Addis named among top cities with good quality drinking water


A new report reveals that Addis Ababa’s water is one of the best standards even when compared with some cities in the developed world.
The report that was conducted by the Economist Impact said that the capital city’s tap water is suitable for drink.
At the inception the report entitled: ‘The 2021 City Water Optimisation Index’ said that this report investigates the state of water optimisation at the city level and presents the findings of the new City Water Optimisation Index, which can help decision-makers assess their current performance across a range of operational, regulatory and policy domains.
The index assess the availability, reliability and sustainability of water and sanitation services in 51 cities around the word and it said that these cities each face unique water challenges influenced by geography, climate and socio political factors, among others.
The index, which is the first edition, put Los Angeles first as it received the highest overall score in the Index, followed closely by Melbourne, “although the highest overall scorers were largely high-income cities, several low-income and upper-middle-income cities performed well in the individual category scores, particularly in reliability (Dakar and Mombasa) and accessibility (Marrakech),” disclosed the report.
The index said that reliability and accessibility were the two categories in which cities performed best, scoring an average of 72 (out of 100) and 74 respectively. But for sustainability, the average score dropped to 58.
It said that cities measured in the index scored highly on water quality metrics across the board: in 42 out of 51 cities, over 80 percent of treated drinking water meets or exceeds WHO quality standards.
It elaborated that high-income cities score consistently highly on quality metrics; “however, some lower-income cities performed strongly as well, demonstrating that income is not a prerequisite for delivering good quality drinking water to end-users.”

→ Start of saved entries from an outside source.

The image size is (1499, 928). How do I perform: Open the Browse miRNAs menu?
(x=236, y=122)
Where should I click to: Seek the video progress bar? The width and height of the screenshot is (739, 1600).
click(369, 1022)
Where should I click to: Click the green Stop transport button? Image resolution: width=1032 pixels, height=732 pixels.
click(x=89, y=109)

It included Addis Ababa as one of the low incomes cites with good quality drink water for its users.
It read, “This includes Addis Ababa, Dushanbe and Mombasa, all of which have an annual GDP per head of less than USD 5,000, and all meet WHO standards for near-100 percent of their drinking water.”

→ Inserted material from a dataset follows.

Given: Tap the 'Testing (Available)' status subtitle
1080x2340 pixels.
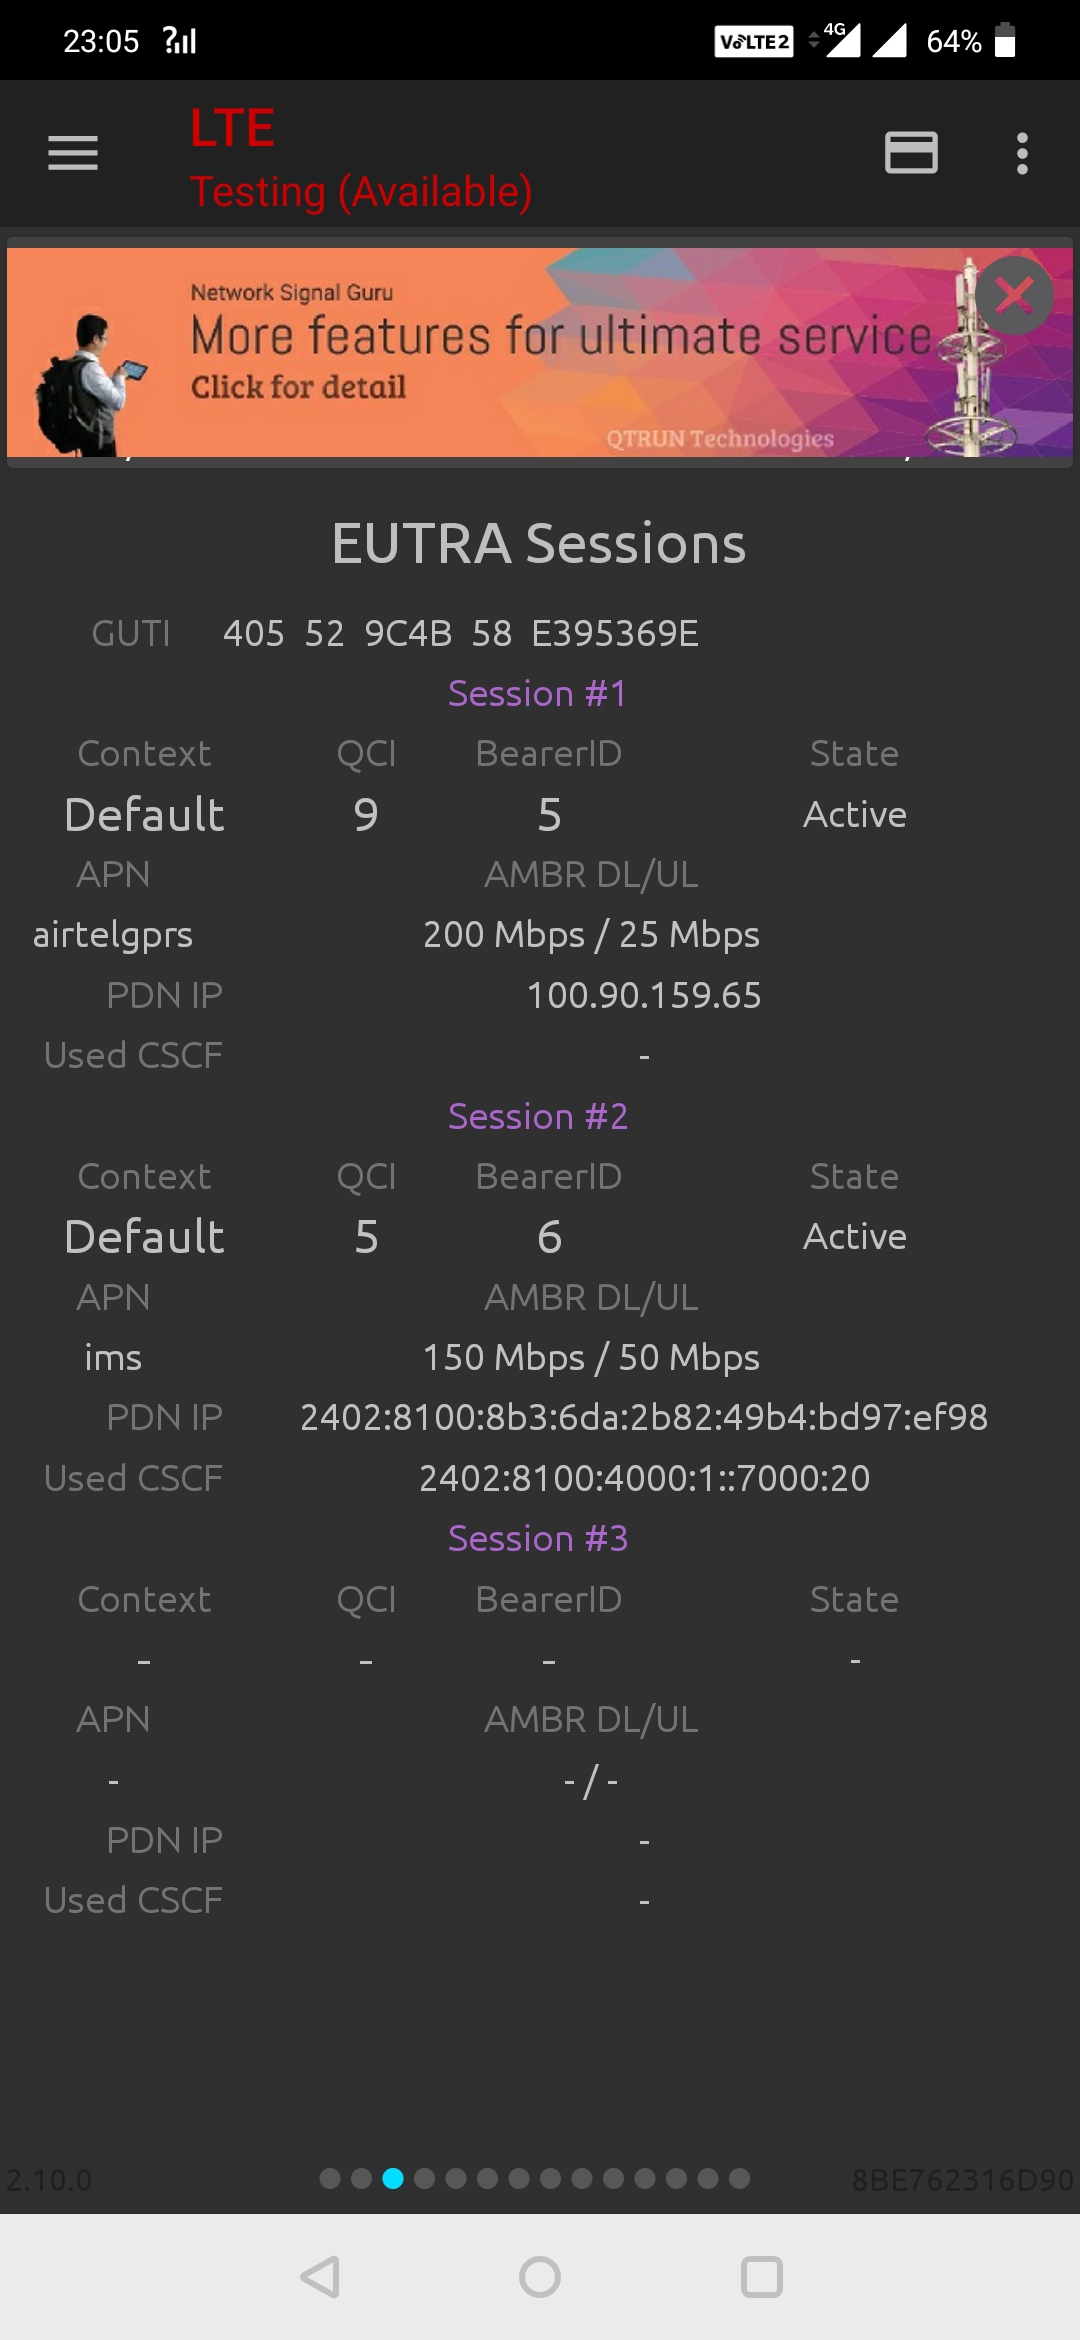Looking at the screenshot, I should tap(361, 191).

About the survey, the index explained that in addition to conducting daily manual water quality tests throughout Addis Ababa’s distribution network, the city’s water utility, the Addis Ababa Water and Sewerage Authority, is working with researchers to pilot innovative portable water testing technology in the city, “the new technology is cheaper and more portable than conventional equipment, enabling rapid water quality testing in hard-to-reach areas.”
In addition to bolstering Addis Ababa’s monitoring capabilities, the project has proved the feasibility of near real-time water quality surveillance using this technology and demonstrated its potential applicability for other cities with limited resources.

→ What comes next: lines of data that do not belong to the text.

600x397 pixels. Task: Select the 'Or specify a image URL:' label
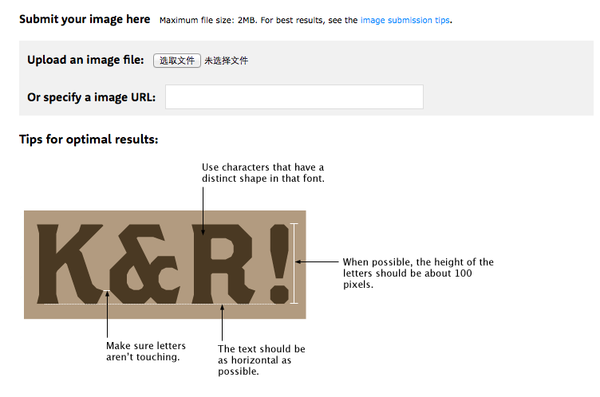(91, 97)
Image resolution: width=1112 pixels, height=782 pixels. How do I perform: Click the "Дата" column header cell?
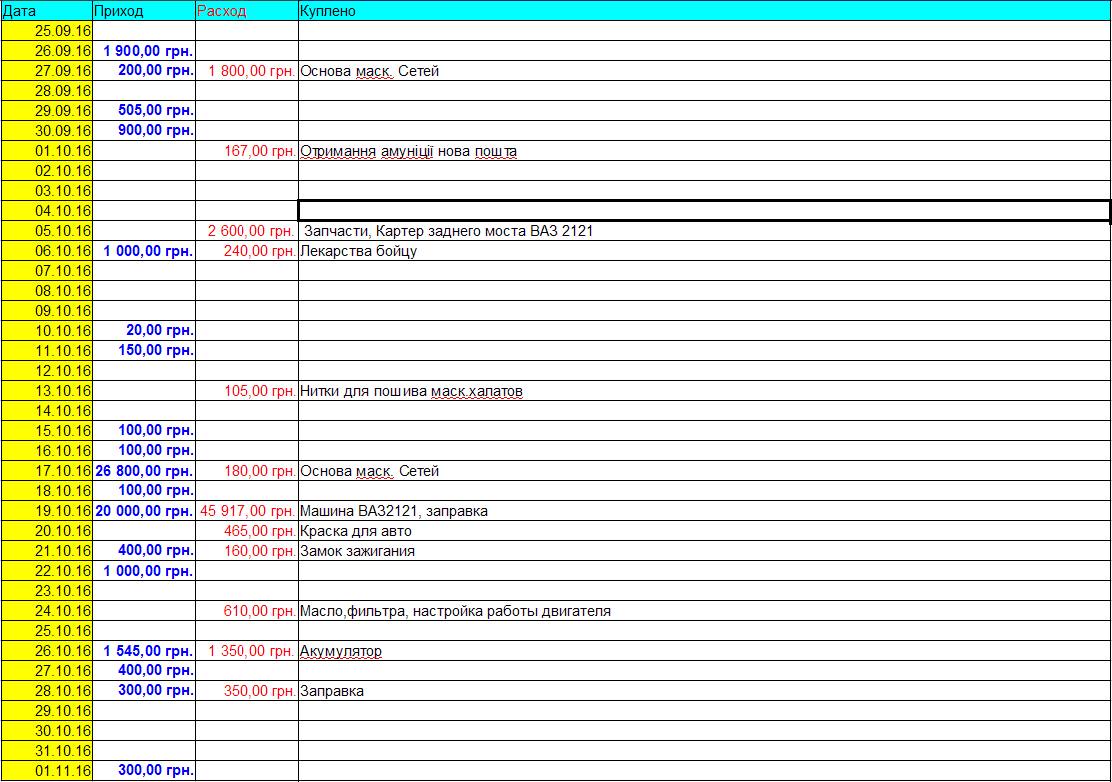pyautogui.click(x=46, y=11)
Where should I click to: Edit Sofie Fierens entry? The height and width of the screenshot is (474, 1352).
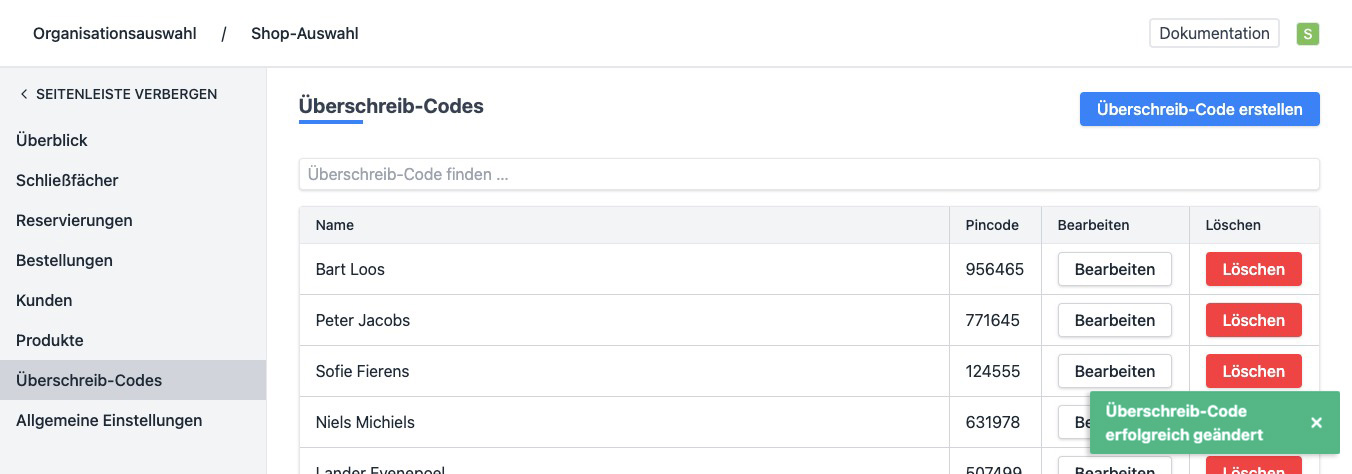coord(1114,371)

The index was developed based on a targeted literature review of critical current concepts, best practices and policy themes of urban-level water management, as well as in consultation with water experts from across the globe.
The index framework consists of 47 quantitative and qualitative indicators that assess the extent to which urban water systems feature the necessary policies, infrastructure and systems to optimise their water supply, distribution and treatment networks.
Five cities have been included from Sub Saharan countries including Addis Ababa, Accra and Mombasa.